What is being asked:
Print the data below exactly, but only the lines from the one containing "Click the Datei" down to the one containing "Task: Click the Thank", inclusive.

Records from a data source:

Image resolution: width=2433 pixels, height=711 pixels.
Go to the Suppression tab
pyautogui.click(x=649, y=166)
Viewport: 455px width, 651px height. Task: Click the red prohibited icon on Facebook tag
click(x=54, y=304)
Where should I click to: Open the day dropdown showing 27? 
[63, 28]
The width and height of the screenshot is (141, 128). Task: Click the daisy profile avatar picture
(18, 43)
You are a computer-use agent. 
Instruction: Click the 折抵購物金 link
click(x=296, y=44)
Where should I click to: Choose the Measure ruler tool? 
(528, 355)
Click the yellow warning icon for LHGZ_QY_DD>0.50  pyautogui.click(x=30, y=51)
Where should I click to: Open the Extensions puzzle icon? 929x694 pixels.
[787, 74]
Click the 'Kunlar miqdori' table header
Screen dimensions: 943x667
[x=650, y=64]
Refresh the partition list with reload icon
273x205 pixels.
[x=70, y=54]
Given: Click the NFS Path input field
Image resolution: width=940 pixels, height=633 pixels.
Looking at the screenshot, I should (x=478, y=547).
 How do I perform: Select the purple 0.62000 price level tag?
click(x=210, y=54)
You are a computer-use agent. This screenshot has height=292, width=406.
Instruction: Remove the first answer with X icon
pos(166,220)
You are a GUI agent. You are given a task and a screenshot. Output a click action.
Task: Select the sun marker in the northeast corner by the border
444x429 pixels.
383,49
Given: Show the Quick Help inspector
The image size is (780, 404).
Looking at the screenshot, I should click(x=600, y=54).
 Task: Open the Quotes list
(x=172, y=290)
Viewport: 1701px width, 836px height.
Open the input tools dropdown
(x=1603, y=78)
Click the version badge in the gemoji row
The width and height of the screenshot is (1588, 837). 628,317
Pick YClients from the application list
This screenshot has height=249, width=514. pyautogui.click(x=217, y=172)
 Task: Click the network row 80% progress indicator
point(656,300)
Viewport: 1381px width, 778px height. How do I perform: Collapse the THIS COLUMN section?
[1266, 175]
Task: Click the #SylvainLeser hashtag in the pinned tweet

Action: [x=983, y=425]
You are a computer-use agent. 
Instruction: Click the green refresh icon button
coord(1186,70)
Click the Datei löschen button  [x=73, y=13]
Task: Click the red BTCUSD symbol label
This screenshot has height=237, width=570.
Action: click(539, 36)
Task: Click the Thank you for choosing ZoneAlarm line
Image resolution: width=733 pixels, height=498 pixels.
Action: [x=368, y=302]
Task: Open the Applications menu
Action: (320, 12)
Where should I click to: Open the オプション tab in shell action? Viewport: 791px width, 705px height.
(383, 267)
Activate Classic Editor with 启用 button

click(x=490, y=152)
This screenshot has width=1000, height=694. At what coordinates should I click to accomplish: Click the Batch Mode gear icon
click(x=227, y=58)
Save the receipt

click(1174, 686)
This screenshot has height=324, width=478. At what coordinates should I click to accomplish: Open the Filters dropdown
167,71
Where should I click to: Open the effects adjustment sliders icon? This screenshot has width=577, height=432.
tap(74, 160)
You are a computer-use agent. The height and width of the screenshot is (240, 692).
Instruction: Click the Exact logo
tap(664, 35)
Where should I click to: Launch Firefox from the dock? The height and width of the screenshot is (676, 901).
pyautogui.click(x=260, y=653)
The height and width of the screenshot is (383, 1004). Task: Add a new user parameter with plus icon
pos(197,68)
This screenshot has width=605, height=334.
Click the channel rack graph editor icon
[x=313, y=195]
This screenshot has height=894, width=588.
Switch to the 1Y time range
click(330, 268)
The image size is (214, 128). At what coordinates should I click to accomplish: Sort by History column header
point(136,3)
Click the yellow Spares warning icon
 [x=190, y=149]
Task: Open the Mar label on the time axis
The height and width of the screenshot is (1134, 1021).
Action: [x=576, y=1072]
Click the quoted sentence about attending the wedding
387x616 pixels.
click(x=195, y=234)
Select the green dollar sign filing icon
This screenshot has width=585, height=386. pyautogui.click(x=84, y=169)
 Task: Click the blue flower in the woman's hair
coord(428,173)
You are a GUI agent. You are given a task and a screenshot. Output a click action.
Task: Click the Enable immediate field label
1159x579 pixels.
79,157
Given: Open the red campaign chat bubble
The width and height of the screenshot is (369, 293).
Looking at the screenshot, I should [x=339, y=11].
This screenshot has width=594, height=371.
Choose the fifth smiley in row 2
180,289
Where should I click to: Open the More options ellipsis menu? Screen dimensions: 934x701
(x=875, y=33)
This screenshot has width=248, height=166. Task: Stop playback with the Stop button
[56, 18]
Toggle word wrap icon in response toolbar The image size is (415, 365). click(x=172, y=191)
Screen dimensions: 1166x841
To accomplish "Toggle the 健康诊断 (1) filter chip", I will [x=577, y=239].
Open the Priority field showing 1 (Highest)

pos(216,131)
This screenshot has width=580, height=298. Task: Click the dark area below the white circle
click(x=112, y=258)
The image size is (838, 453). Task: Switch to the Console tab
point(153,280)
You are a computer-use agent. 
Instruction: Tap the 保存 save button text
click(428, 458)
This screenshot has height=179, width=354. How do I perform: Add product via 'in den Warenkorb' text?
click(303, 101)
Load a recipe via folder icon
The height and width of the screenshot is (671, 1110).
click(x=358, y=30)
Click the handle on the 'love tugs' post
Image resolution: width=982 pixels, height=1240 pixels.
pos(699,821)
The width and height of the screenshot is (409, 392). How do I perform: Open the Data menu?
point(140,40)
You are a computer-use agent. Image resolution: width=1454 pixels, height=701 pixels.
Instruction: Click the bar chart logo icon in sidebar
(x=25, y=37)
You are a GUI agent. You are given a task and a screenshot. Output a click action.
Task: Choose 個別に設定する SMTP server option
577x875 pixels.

Written solution:
Click the Datei löschen button  [x=73, y=13]
Task: Click the red BTCUSD symbol label
This screenshot has height=237, width=570.
Action: click(539, 36)
Task: Click the Thank you for choosing ZoneAlarm line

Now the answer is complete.